KG: Well, so we’ve touched on automation and some of the autonomous lighter stuff. I think the other big area for investors is the intersection of engineering and biotech, biopharma and medicine. I’ll give you two specific examples. One, in the area of drug development. So… 50 years ago, for a billion dollars you could develop 30 drugs, in the 1980s. A billion dollars got through three drugs. Today a billion dollars gets you 0.3 drugs. In other words, you need at least three billion dollars to get one drug. It’s the opposite of Moore’s Law. Why? Because drug development has fundamentally not changed in 50 years, and it has become more risk-averse. Only 20 percent of drugs that started out in development make it to being released to humans. The reason for that is the screening of candidate drugs is done on animals and they don’t predict well. So you develop this drug. It passes animal testing, and then it starts to go into the human clinical trials. And it fails. Four or five months ago Biogen had an Alzheimer’s drug fail. They lost 36 percent of their market cap, not mentioning the $7 billion dollars they had spent on developing it.
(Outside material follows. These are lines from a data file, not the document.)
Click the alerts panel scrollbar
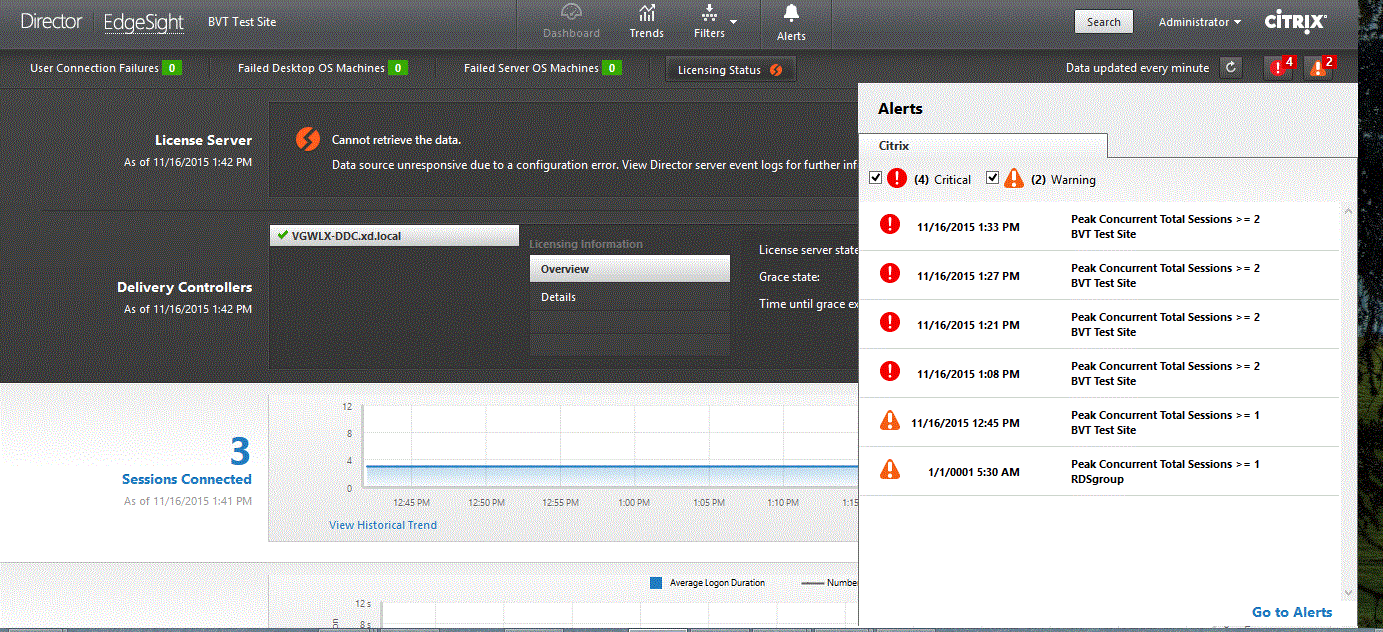Image resolution: width=1383 pixels, height=632 pixels. [1347, 400]
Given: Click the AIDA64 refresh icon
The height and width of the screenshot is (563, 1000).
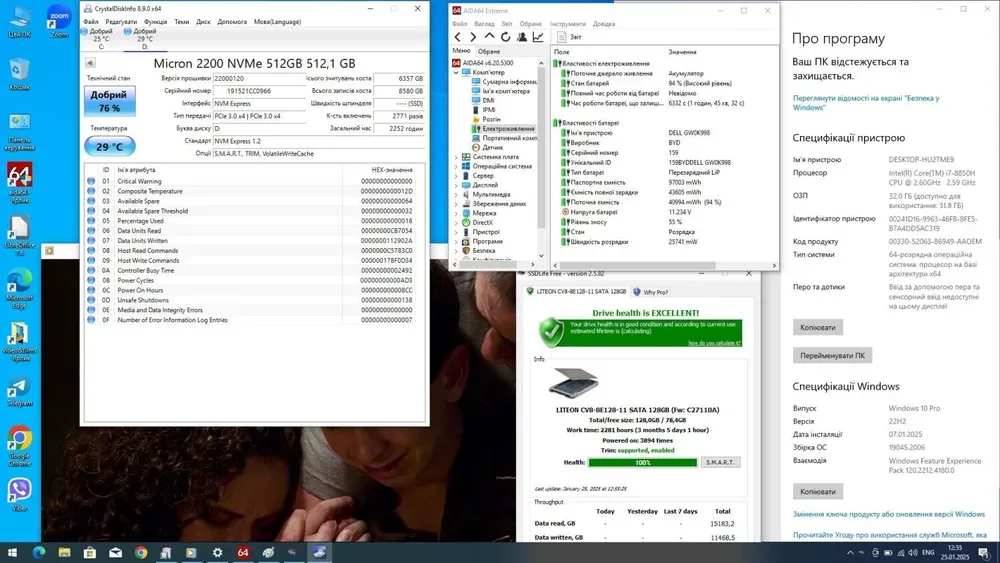Looking at the screenshot, I should [506, 37].
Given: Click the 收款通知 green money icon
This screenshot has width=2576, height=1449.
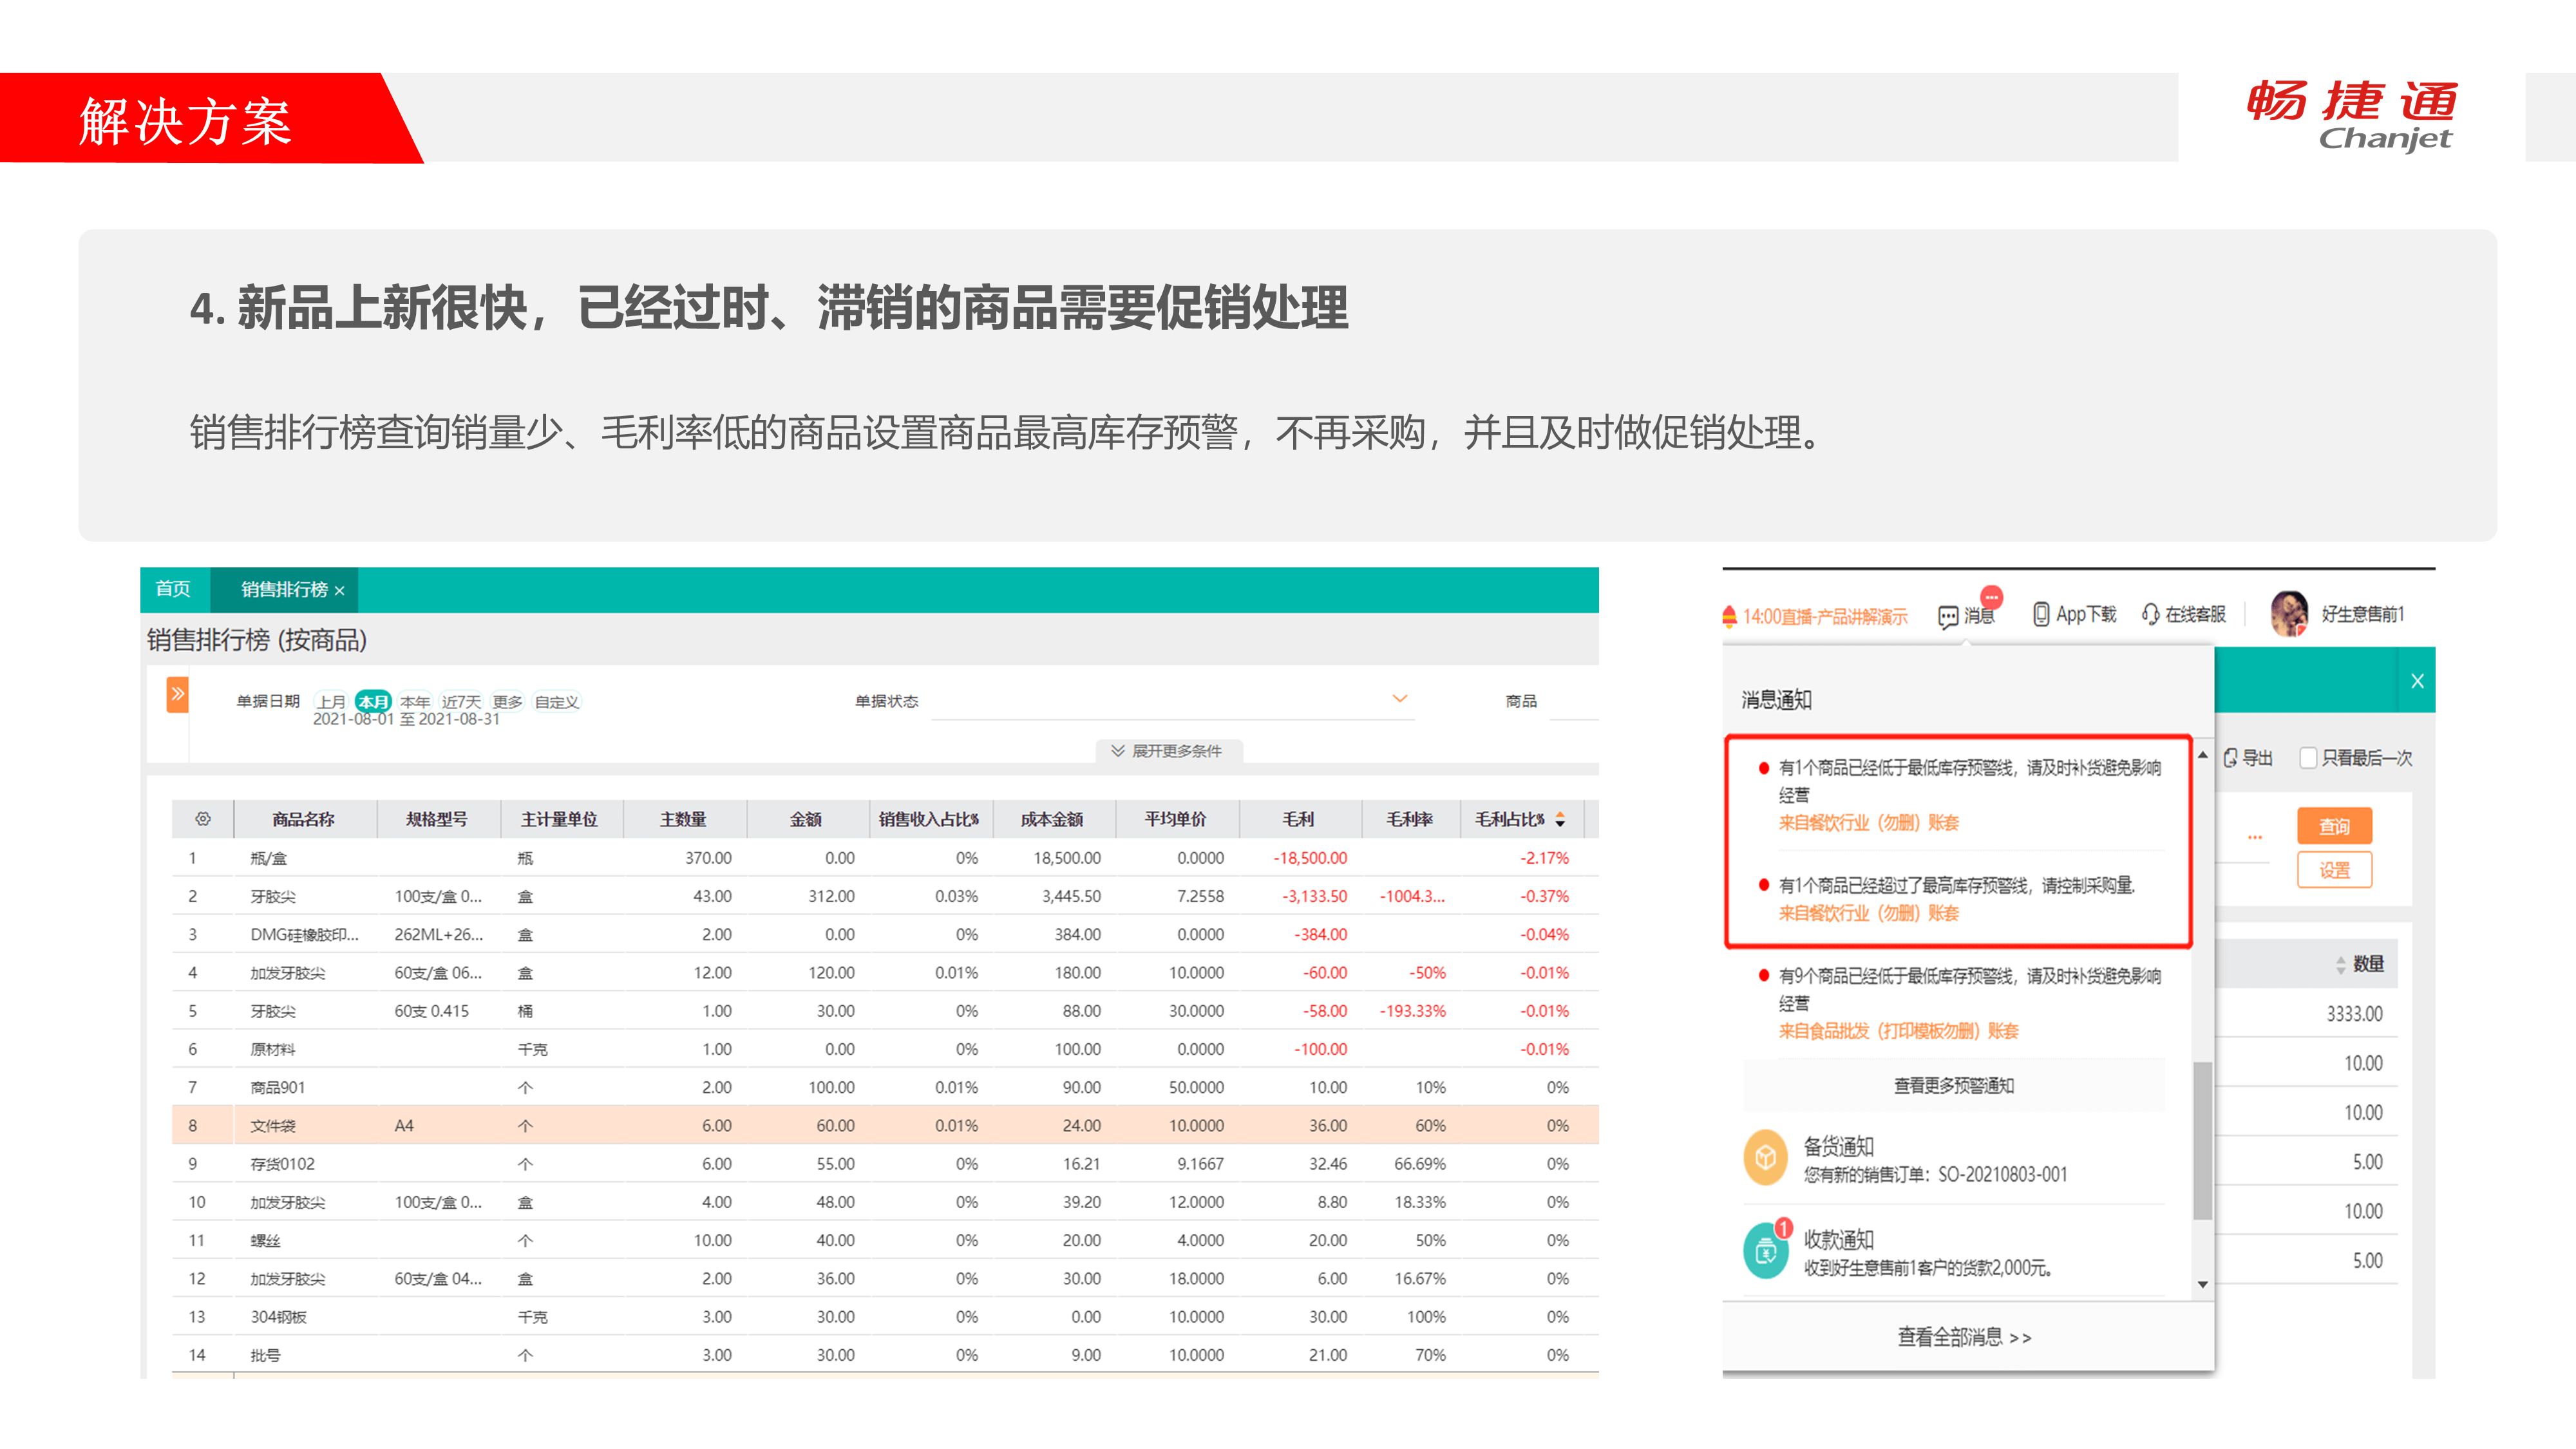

From our perspective, one solution is to re-create human organ systems that mimic the way different organs react using chambers, heaters, pumps and make them communicate as they would in your body. Then I can see what the effect on the heart is if I’m developing something for a kidney.

MB: Do you mean do you think that the private sector is outperforming the public sector in this kind of research?

KG: The difference between the first time and the second time I was at DARPA (roughly the 1990s early 90s versus 2009) Was that in the 90s you could still leapfrog commercial technologies. That is increasingly hard to do because they is just so much private sector activity. But in certain targeted areas, I still think DARPA can do disruptive innovation. But one of the things that I have practiced and I’m practicing at Draper is what I call ‘disciplined innovation’. Which is a little contrary to what most people think of it as being.

For example, most people will tell you the best way to get breakthrough innovations a lot of money and time to smart people. Sometimes that works, but it’s not particularly efficient. You lose urgency. And you lose focus.

President Kennedy’s Moonshot was a perfect example of discipline innovation: Bold goal, fixed duration and timeframe, and independence. This is where it becomes really important. Because unless you have independence for these projects, these bold projects, at the highest level, they will die. Because the existing businesses, business units, will see that disruptive innovation as a threat and kill it off. The biggest enemies of disruptive innovation are internal enemies. So that’s why I don’t believe in “chief innovation officers”. The CEO should be the chief innovation officer. Not that I expect the CEO to be in the lab doing the work. But the CEO is the only one who has the entire company’s viewpoint in mind and is responsible for it

MB: What are the technologies you see come across your desk at the moment. What are the ones that you would like to see happen?

KG: Robots are leaving the factory floor We’re getting more and more autonomy around us whether it’s autonomous vehicles or drones. You’re going to find more autonomous robots delivering things and taking care of humans.

The other major area is the intersection of engineering, biotech and biopharma. Because of two reasons. One: principally the demand for health care. And biology is becoming more quantitative. Once you understand mechanisms then engineering can help solve something. A good example of that it took a decade and a billion dollars to sequence the genome. Now it’s a hundred bucks and you get it back in a week.

MB: What about climate tech?

KG: There are lots of existing technologies as well as the potential for new ones to help the climate. I’m not a big fan of saying carbon dioxide is in the air so we have to stop using fuels. Why can’t I draw it out? There are ways of sucking carbon sequestration where we don’t have to plant 10 million trees, and it will take too long. But we can make systems. Couple that with the earlier discussion we were having about space. Better monitoring from space. Tracking plastics tracking animals. tracking oil spills. All of that is going to be a solution.